Winnipeg: The Winnipeg Art Gallery is hosting two interesting photography shows over the holiday period. “Saga: The Journey of Arno Rafael Minkkinen,” organized by Minneapolis’s Foundation for the Exhibition of Photography, features witty landscape–self-portrait hybrids by the Finnish-born, Massachusetts-based artist; there’s tinges of both Erwin Wurm and Ansel Adams. On a more down-to-earth tack, “Sheila Spence: Pictures of Me,” looks at the extensive, activism-oriented portraiture practice of a longtime Winnipeg artist. The gallery is open all days except Christmas Eve, Christmas Day, Boxing Day and New Year’s Day.

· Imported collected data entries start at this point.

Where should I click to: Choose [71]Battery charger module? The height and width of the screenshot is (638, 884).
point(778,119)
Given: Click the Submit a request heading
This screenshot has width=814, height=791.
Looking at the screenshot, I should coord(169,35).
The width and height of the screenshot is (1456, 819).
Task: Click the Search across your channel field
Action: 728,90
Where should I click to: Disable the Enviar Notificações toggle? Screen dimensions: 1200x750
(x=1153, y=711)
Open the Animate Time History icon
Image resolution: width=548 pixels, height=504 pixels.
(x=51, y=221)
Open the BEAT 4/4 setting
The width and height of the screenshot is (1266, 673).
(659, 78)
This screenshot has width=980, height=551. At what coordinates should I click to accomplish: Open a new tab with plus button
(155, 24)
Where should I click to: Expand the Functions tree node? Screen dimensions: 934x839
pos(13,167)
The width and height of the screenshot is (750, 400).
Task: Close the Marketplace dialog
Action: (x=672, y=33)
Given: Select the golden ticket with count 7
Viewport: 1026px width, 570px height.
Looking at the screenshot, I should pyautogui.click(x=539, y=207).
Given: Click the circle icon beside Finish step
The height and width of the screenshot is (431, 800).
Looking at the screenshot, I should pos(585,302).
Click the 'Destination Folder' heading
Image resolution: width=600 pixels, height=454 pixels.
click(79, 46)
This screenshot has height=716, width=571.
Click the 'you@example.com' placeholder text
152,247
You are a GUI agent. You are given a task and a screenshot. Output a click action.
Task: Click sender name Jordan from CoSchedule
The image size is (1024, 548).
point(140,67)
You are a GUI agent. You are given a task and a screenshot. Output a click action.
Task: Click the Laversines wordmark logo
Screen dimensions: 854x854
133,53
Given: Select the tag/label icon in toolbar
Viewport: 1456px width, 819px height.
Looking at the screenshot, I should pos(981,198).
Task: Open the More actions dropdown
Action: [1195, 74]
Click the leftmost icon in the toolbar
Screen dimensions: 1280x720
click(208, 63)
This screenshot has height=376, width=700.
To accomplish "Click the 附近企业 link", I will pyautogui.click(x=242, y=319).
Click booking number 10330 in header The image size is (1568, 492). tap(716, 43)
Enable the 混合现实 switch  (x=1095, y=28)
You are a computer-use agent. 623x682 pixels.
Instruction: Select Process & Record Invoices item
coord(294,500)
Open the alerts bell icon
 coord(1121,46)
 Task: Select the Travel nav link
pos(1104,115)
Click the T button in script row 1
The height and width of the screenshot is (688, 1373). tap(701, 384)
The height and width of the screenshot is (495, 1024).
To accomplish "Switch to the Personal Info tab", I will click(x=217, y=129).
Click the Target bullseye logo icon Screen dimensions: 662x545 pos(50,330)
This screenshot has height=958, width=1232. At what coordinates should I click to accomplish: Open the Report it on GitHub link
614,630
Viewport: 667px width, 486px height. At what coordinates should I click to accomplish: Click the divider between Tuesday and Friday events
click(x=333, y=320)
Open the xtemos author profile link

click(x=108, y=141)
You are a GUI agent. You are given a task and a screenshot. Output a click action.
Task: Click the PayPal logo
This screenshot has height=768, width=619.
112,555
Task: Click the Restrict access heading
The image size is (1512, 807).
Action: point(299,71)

Toronto: Whether you’re looking for massive paintings or mini multiples, the Museum of Contemporary Canadian Art has it—but only until December 28. That’s when the contemporary painting survey “Carte Blanche” and touring archive exhibition “Art Metropole: The Top 100” close up. If you miss that, there’s still lots to see at the recently revamped Art Gallery of Ontario—one of our top 10 picks for 2008—which is open every day except for December 25.

Montreal: As fall 2008 fades into memory, so does the “Art Rocks in Montreal” promotion dreamed up to celebrate the convergence of three music-themed art shows: “Warhol Live” at the Musée des beaux arts de Montréal to January 18; “Sympathy for the Devil: Art and Rock and Roll Since 1967” at the Musée d’art contemporain de Montréal to January 11; and “Christian Marclay: Replay” at the DHC/ART Foundation to March 29. If you’ve missed the first two, now’s the time to see them. Both the MBAM and MCAM are open all days except for Christmas Day, December 29, and New Year’s Day.

Halifax: At the Art Gallery of Nova Scotia, it’s the ideal time to see well-reviewed and well-travelled Joe Fafard exhibition, which is circulated by the National Gallery of Canada and the MacKenzie Art Gallery. For those with vacations on the brain, the group show “Flight Dreams” could likely fit the bill. It matches both historical and contemporary artists in a look at air travel. (There’s even some work from Alexander Graham Bell to see before the show wraps March 1.) The gallery is closed December 24, 25 and 26, as well as January 1, but open all other days.

This article was first published online on December 24, 2008.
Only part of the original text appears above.